RDP failure triage script
A read-only RDP triage script pattern for DNS, TCP 3389, listener state, firewall evidence, sessions, and event logs.
Good For
- RDP outage triage
- VPN path checks
- Windows Server remote access
- firewall evidence
- helpdesk escalation
How to Use It
- Start from the same network path as the affected user so VPN, VLAN, and firewall differences are visible.
- Resolve the hostname and record the address that the client is actually trying to reach.
- Test TCP 3389 before changing firewall policy or Remote Desktop settings.
- Collect TermService state, listener/session output, Remote Desktop firewall rule state, and recent Terminal Services events.
- If TCP fails but the service is healthy, compare network path, VPN split tunnel, NSG/firewall policy, and host profile scope.
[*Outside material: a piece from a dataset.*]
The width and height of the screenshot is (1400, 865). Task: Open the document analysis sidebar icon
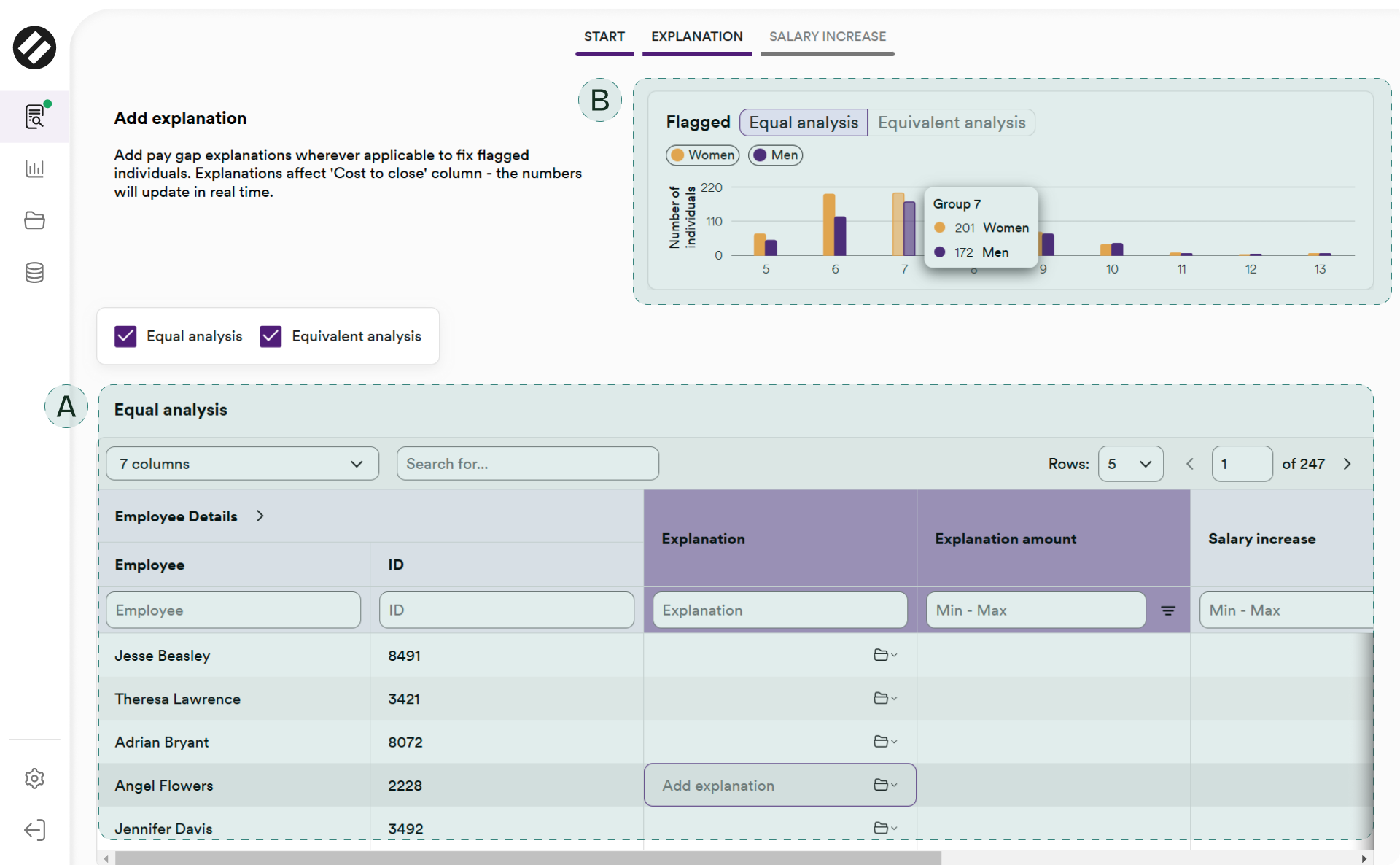click(x=34, y=117)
- Export the evidence to CSV or ticket notes before escalating to server, network, or identity owners.
Execution Modes
- local
- remote-single-host
- remote-host-list
- ad-filtered
Inputs and Outputs
Inputs
- computer name
- CSV or TXT server list
- Active Directory computer scope
- affected client network path
Outputs
- verbose-console
- csv
- operator-notes
Command Starter
Safe to run: read-only
# ---------------------------------------------------------------------
# Operator inputs
# ---------------------------------------------------------------------
$ComputerNames = @('server01.contoso.com')
$OutputPath = '.\rdp-failure-triage.csv'
# ---------------------------------------------------------------------
# Gather client-path and server-side RDP evidence
# ---------------------------------------------------------------------
$Results = foreach ($ComputerName in $ComputerNames) {
$Dns = Resolve-DnsName -Name $ComputerName -ErrorAction SilentlyContinue
$Tcp3389 = Test-NetConnection -ComputerName $ComputerName -Port 3389 -InformationLevel Quiet -WarningAction SilentlyContinue
try {
$ServerEvidence = Invoke-Command -ComputerName $ComputerName -ErrorAction Stop -ScriptBlock {
$TermService = Get-Service -Name TermService
$RemoteDesktopRules = @(Get-NetFirewallRule -DisplayGroup 'Remote Desktop' -ErrorAction SilentlyContinue |
Select-Object DisplayName, Enabled, Profile, Direction, Action)
$RecentEvents = @(Get-WinEvent -LogName 'Microsoft-Windows-TerminalServices-LocalSessionManager/Operational' -MaxEvents 20 -ErrorAction SilentlyContinue)
[pscustomobject]@{
TermServiceStatus = $TermService.Status
EnabledRdpRuleCount = @($RemoteDesktopRules | Where-Object Enabled -eq 'True').Count
RecentTerminalServicesEventCount = $RecentEvents.Count
}
}
[pscustomobject]@{
ComputerName = $ComputerName
ResolvedAddress = ($Dns.IPAddress -join ', ')
Tcp3389Open = [bool]$Tcp3389
TermService = $ServerEvidence.TermServiceStatus
EnabledRdpRules = $ServerEvidence.EnabledRdpRuleCount
RecentRdpEvents = $ServerEvidence.RecentTerminalServicesEventCount
}
}
catch {
[pscustomobject]@{
ComputerName = $ComputerName
ResolvedAddress = ($Dns.IPAddress -join ', ')
Tcp3389Open = [bool]$Tcp3389
TermService = $null
EnabledRdpRules = $null
RecentRdpEvents = $null
Error = $_.Exception.Message
}
}
}
$Results | Export-Csv -Path $OutputPath -NoTypeInformation -Encoding UTF8
$Results | Format-Table -AutoSizeValidation
- The target name resolves to the expected address from the affected client path.
- TCP 3389 reachability, service state, firewall rule state, and recent session events are all captured.
- The escalation note separates client path failure, server listener failure, policy failure, and identity/session failure.
Reporting
- export per-server RDP reachability and listener evidence to CSV
- attach Terminal Services event snippets to the incident ticket
- group failures by DNS, TCP path, service/listener, firewall profile, or session policy
Safety Notes
- This triage pass is read-only and should not enable RDP, change firewall rules, or alter user rights.
- Do not open TCP 3389 broadly without approval, scope review, and rollback planning.